What you have to do ::
What you print must match the data line for line.

Data shown ::

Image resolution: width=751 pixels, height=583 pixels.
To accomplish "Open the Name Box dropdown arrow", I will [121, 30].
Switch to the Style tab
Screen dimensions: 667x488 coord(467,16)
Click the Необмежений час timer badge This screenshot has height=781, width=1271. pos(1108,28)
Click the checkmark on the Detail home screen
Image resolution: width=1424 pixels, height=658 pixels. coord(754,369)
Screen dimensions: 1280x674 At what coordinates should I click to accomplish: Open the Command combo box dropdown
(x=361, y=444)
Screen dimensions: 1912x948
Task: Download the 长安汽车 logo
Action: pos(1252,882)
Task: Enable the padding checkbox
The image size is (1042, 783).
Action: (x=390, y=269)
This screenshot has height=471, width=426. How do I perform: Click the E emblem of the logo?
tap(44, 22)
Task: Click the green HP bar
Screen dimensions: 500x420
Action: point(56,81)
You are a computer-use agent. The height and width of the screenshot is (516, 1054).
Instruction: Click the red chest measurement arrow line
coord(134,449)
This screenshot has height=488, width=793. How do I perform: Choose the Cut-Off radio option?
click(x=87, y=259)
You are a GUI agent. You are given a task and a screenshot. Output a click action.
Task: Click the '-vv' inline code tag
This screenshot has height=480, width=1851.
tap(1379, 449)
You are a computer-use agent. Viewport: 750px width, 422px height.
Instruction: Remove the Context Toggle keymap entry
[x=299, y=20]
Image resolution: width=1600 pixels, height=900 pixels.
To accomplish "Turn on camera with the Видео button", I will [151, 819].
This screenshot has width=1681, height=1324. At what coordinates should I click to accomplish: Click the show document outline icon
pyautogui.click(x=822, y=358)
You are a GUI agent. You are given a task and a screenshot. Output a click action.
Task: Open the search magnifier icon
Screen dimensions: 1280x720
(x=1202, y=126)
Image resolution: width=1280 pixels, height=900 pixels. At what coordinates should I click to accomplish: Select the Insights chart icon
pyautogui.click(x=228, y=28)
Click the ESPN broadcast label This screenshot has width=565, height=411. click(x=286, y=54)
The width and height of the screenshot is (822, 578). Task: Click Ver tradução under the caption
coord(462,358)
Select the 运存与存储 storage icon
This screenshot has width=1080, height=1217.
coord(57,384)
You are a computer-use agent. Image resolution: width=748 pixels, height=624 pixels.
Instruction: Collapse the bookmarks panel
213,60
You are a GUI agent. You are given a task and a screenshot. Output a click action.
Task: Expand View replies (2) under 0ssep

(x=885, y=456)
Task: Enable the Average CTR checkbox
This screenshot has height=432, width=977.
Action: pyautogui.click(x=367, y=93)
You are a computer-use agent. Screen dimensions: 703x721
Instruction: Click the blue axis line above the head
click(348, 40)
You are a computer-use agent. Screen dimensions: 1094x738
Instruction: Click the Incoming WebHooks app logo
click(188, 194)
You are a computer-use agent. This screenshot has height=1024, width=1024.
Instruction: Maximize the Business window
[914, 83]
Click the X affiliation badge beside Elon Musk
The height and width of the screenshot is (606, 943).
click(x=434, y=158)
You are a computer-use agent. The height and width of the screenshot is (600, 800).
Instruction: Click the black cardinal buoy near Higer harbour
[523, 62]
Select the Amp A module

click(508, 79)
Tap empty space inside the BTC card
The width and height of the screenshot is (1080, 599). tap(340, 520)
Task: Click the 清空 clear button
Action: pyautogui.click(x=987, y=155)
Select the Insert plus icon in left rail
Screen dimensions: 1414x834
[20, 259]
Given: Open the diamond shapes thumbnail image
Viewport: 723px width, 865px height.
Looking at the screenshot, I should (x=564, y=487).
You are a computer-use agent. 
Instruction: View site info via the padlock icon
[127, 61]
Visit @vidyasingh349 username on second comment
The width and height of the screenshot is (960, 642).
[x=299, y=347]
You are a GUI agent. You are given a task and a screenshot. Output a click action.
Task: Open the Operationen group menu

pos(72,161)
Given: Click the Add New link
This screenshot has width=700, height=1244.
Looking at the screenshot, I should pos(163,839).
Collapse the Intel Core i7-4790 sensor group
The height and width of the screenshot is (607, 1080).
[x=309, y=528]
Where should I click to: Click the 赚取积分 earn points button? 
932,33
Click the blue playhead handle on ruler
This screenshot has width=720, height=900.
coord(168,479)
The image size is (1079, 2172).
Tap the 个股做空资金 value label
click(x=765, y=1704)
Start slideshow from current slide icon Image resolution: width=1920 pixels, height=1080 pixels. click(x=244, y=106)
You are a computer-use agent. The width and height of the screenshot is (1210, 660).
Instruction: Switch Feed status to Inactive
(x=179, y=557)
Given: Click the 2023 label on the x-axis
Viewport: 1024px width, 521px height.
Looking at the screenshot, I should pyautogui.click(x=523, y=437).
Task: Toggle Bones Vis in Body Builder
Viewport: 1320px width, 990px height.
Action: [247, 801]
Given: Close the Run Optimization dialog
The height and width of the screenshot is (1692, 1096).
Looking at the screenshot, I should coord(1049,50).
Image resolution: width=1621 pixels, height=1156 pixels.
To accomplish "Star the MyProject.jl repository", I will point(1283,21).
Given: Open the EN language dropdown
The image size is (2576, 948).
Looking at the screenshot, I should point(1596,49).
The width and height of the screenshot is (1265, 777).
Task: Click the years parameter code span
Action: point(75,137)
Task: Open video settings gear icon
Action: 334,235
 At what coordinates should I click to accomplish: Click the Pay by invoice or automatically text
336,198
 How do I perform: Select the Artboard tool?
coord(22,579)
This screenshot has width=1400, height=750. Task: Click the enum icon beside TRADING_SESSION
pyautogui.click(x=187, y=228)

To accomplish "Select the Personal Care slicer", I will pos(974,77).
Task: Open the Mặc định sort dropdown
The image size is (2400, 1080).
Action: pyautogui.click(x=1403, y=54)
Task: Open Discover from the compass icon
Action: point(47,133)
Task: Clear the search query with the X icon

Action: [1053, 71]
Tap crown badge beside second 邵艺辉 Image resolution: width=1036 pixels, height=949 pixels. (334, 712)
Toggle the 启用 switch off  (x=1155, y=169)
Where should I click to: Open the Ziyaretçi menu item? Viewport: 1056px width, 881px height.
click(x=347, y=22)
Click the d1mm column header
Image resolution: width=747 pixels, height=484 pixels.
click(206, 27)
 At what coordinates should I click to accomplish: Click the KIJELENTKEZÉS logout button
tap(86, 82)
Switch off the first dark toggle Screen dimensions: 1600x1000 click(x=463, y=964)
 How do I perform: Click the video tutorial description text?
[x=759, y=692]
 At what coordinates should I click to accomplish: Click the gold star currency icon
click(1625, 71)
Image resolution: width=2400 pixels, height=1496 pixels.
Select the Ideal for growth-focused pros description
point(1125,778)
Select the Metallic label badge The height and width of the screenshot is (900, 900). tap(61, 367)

Reply ::
Image resolution: width=751 pixels, height=583 pixels.
To accomplish "Open the Name Box dropdown arrow", I will [121, 30].
Switch to the Style tab
Screen dimensions: 667x488 coord(467,16)
Click the Необмежений час timer badge This screenshot has height=781, width=1271. pos(1108,28)
Click the checkmark on the Detail home screen
Image resolution: width=1424 pixels, height=658 pixels. coord(754,369)
Screen dimensions: 1280x674 At what coordinates should I click to accomplish: Open the Command combo box dropdown
(x=361, y=444)
Screen dimensions: 1912x948
Task: Download the 长安汽车 logo
Action: pos(1252,882)
Task: Enable the padding checkbox
The image size is (1042, 783).
Action: (x=390, y=269)
This screenshot has height=471, width=426. How do I perform: Click the E emblem of the logo?
tap(44, 22)
Task: Click the green HP bar
Screen dimensions: 500x420
Action: point(56,81)
You are a computer-use agent. The height and width of the screenshot is (516, 1054).
Instruction: Click the red chest measurement arrow line
coord(134,449)
This screenshot has height=488, width=793. How do I perform: Choose the Cut-Off radio option?
click(x=87, y=259)
You are a GUI agent. You are given a task and a screenshot. Output a click action.
Task: Click the '-vv' inline code tag
This screenshot has height=480, width=1851.
tap(1379, 449)
You are a computer-use agent. Viewport: 750px width, 422px height.
Instruction: Remove the Context Toggle keymap entry
[x=299, y=20]
Image resolution: width=1600 pixels, height=900 pixels.
To accomplish "Turn on camera with the Видео button", I will [151, 819].
This screenshot has width=1681, height=1324. At what coordinates should I click to accomplish: Click the show document outline icon
pyautogui.click(x=822, y=358)
You are a GUI agent. You are given a task and a screenshot. Output a click action.
Task: Open the search magnifier icon
Screen dimensions: 1280x720
(x=1202, y=126)
Image resolution: width=1280 pixels, height=900 pixels. At what coordinates should I click to accomplish: Select the Insights chart icon
pyautogui.click(x=228, y=28)
Click the ESPN broadcast label This screenshot has width=565, height=411. click(x=286, y=54)
The width and height of the screenshot is (822, 578). Task: Click Ver tradução under the caption
coord(462,358)
Select the 运存与存储 storage icon
This screenshot has width=1080, height=1217.
coord(57,384)
You are a computer-use agent. Image resolution: width=748 pixels, height=624 pixels.
Instruction: Collapse the bookmarks panel
213,60
You are a GUI agent. You are given a task and a screenshot. Output a click action.
Task: Expand View replies (2) under 0ssep

(x=885, y=456)
Task: Enable the Average CTR checkbox
This screenshot has height=432, width=977.
Action: pyautogui.click(x=367, y=93)
You are a computer-use agent. Screen dimensions: 703x721
Instruction: Click the blue axis line above the head
click(348, 40)
You are a computer-use agent. Screen dimensions: 1094x738
Instruction: Click the Incoming WebHooks app logo
click(188, 194)
You are a computer-use agent. This screenshot has height=1024, width=1024.
Instruction: Maximize the Business window
[914, 83]
Click the X affiliation badge beside Elon Musk
The height and width of the screenshot is (606, 943).
click(x=434, y=158)
You are a computer-use agent. The height and width of the screenshot is (600, 800).
Instruction: Click the black cardinal buoy near Higer harbour
[523, 62]
Select the Amp A module

click(508, 79)
Tap empty space inside the BTC card
The width and height of the screenshot is (1080, 599). tap(340, 520)
Task: Click the 清空 clear button
Action: pyautogui.click(x=987, y=155)
Select the Insert plus icon in left rail
Screen dimensions: 1414x834
[20, 259]
Given: Open the diamond shapes thumbnail image
Viewport: 723px width, 865px height.
Looking at the screenshot, I should (x=564, y=487).
You are a computer-use agent. 
Instruction: View site info via the padlock icon
[127, 61]
Visit @vidyasingh349 username on second comment
The width and height of the screenshot is (960, 642).
[x=299, y=347]
You are a GUI agent. You are given a task and a screenshot. Output a click action.
Task: Open the Operationen group menu

pos(72,161)
Given: Click the Add New link
This screenshot has width=700, height=1244.
Looking at the screenshot, I should pos(163,839).
Collapse the Intel Core i7-4790 sensor group
The height and width of the screenshot is (607, 1080).
[x=309, y=528]
Where should I click to: Click the 赚取积分 earn points button? 
932,33
Click the blue playhead handle on ruler
This screenshot has width=720, height=900.
coord(168,479)
The image size is (1079, 2172).
Tap the 个股做空资金 value label
click(x=765, y=1704)
Start slideshow from current slide icon Image resolution: width=1920 pixels, height=1080 pixels. click(x=244, y=106)
You are a computer-use agent. The width and height of the screenshot is (1210, 660).
Instruction: Switch Feed status to Inactive
(x=179, y=557)
Given: Click the 2023 label on the x-axis
Viewport: 1024px width, 521px height.
Looking at the screenshot, I should pyautogui.click(x=523, y=437).
Task: Toggle Bones Vis in Body Builder
Viewport: 1320px width, 990px height.
Action: [247, 801]
Given: Close the Run Optimization dialog
The height and width of the screenshot is (1692, 1096).
Looking at the screenshot, I should coord(1049,50).
Image resolution: width=1621 pixels, height=1156 pixels.
To accomplish "Star the MyProject.jl repository", I will point(1283,21).
Given: Open the EN language dropdown
The image size is (2576, 948).
Looking at the screenshot, I should point(1596,49).
The width and height of the screenshot is (1265, 777).
Task: Click the years parameter code span
Action: point(75,137)
Task: Open video settings gear icon
Action: 334,235
 At what coordinates should I click to accomplish: Click the Pay by invoice or automatically text
336,198
 How do I perform: Select the Artboard tool?
coord(22,579)
This screenshot has width=1400, height=750. Task: Click the enum icon beside TRADING_SESSION
pyautogui.click(x=187, y=228)

To accomplish "Select the Personal Care slicer", I will pos(974,77).
Task: Open the Mặc định sort dropdown
The image size is (2400, 1080).
Action: pyautogui.click(x=1403, y=54)
Task: Open Discover from the compass icon
Action: point(47,133)
Task: Clear the search query with the X icon

Action: [1053, 71]
Tap crown badge beside second 邵艺辉 Image resolution: width=1036 pixels, height=949 pixels. (334, 712)
Toggle the 启用 switch off  (x=1155, y=169)
Where should I click to: Open the Ziyaretçi menu item? Viewport: 1056px width, 881px height.
click(x=347, y=22)
Click the d1mm column header
Image resolution: width=747 pixels, height=484 pixels.
click(206, 27)
 At what coordinates should I click to accomplish: Click the KIJELENTKEZÉS logout button
tap(86, 82)
Switch off the first dark toggle Screen dimensions: 1600x1000 click(x=463, y=964)
 How do I perform: Click the video tutorial description text?
[x=759, y=692]
 At what coordinates should I click to accomplish: Click the gold star currency icon
click(1625, 71)
Image resolution: width=2400 pixels, height=1496 pixels.
Select the Ideal for growth-focused pros description
point(1125,778)
Select the Metallic label badge The height and width of the screenshot is (900, 900). tap(61, 367)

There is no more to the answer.